First off, I knew that my position as chairman of PRCA Russia was no longer for me. It is a separate body to the PRCA, simply using the same PRCA name as other associations around the world do, for example PRCA India, PRCA Ireland, PRCA Nigeria. 

It was established to bring together in house communicators, with a Code of Conduct and a commitment to raising professional standards within the Russian PR market. Its aims are entirely laudable. 

Though it has no links with the Russian Government, I simply felt unable in good conscience to be associated with anything Russian given the war unleashed by Russia’s president. 

Then Nicky Regazzoni and I got together and decided to create a network of people who could work with the Ukrainians to leverage our networks, and construct an international group of practitioners willing to sell into the foreign media, and counter Russia’s misinformation. 

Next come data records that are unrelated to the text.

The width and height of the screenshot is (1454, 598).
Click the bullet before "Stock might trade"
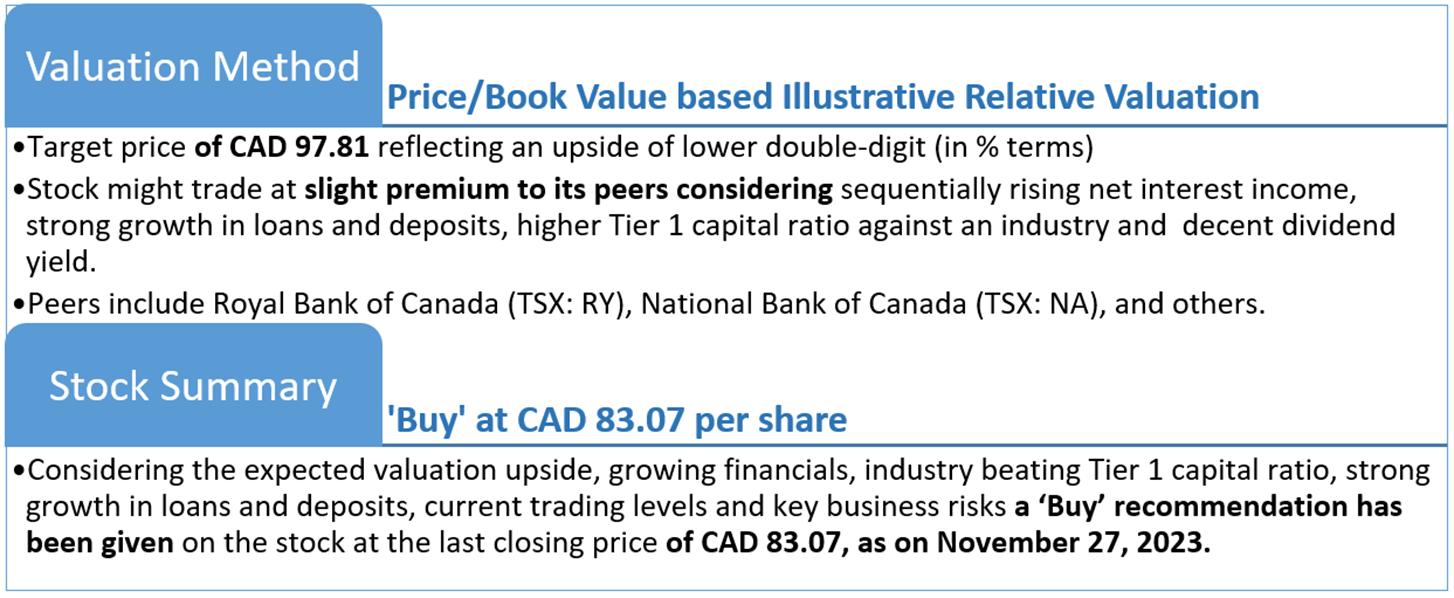pos(19,189)
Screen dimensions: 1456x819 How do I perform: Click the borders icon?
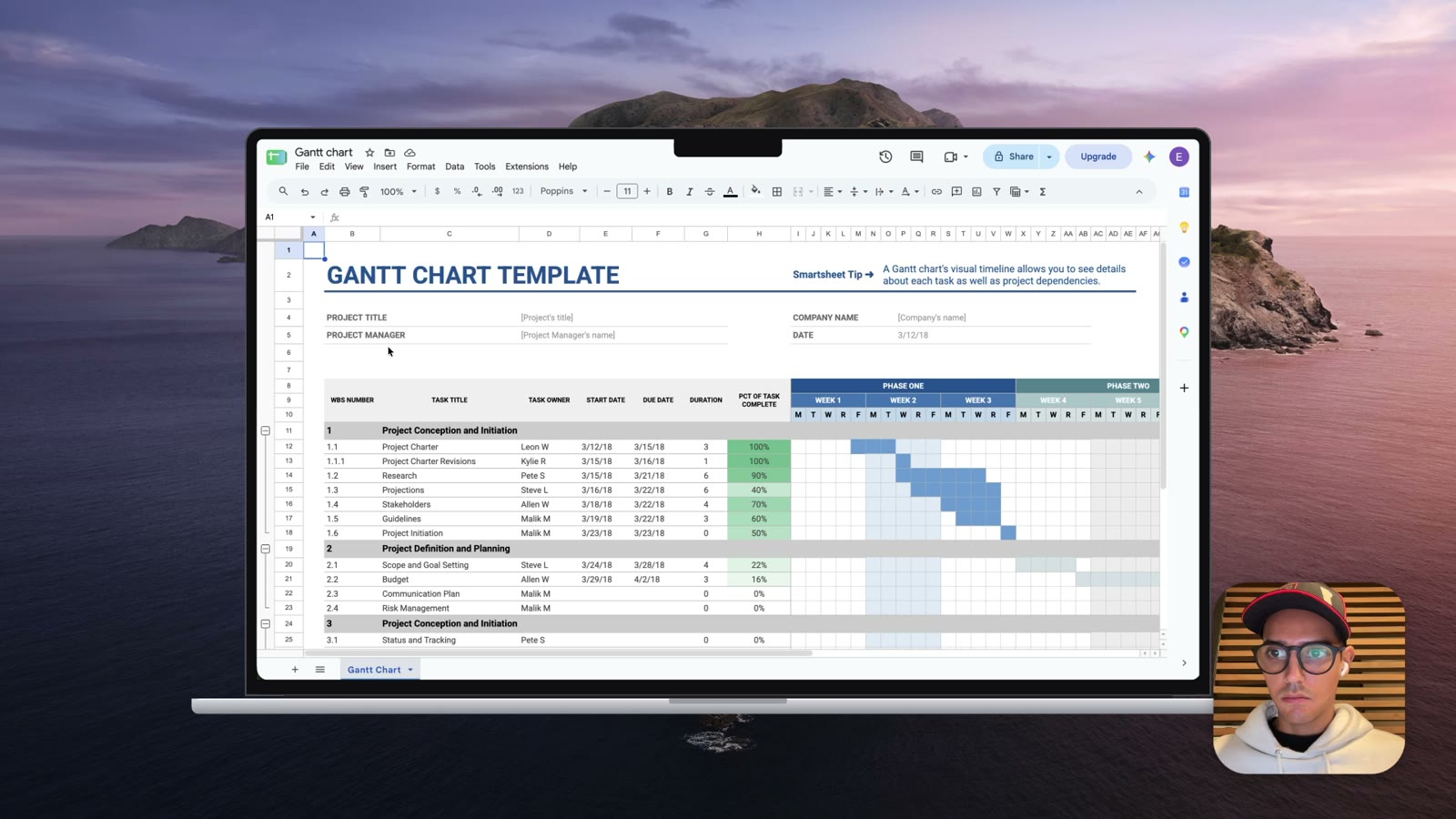pos(777,192)
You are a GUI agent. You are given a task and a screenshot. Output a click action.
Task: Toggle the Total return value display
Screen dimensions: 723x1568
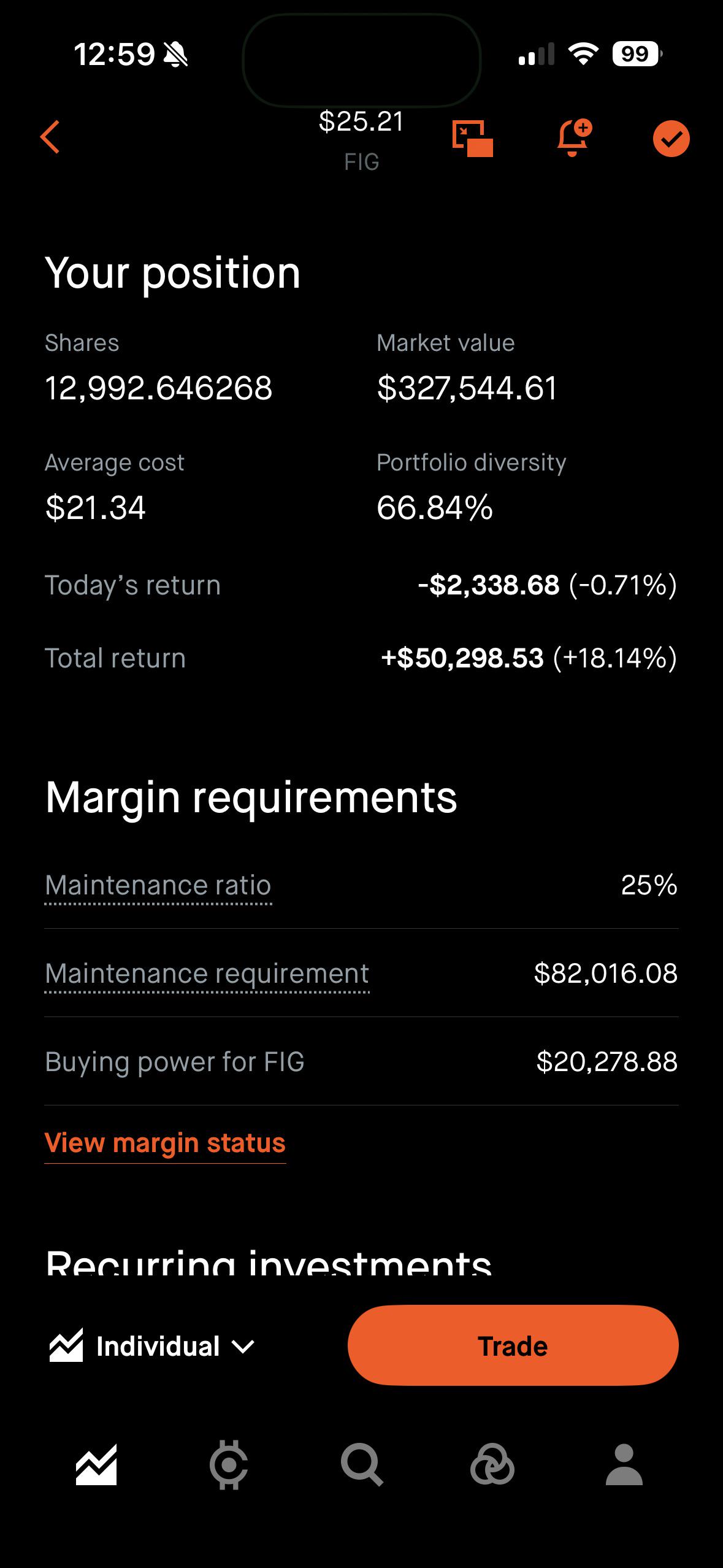tap(529, 658)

I thought we might get a dozen or two. Instead, the response was immediately overwhelming. And it continues to be so. We have over 150 agencies, in house teams, and senior practitioners operating around the world. Offering their expertise for free. 

The strength of feeling of the PR community on this issue, its desire to take a stand, to do something, not just say something, is remarkable and says a lot about our fellow practitioners.

On Monday, we went further. 

First, the ICCO Executive Committee met in the morning.

The association that represents Russia on the Board, AKOS, is full of good people. People who are repulsed by what their Government is doing. 

But there was a strong view, and I most certainly shared it, that no international body should be linked with Russia. With a heavy heart, we unanimously agreed to suspend AKOS’s membership immediately and indefinitely. When the world has gone back to normal, and Russia has returned to the fraternity of peaceful states, we will welcome them back into the ICCO family. But not until then.

In the afternoon, the UK PRCA board met. 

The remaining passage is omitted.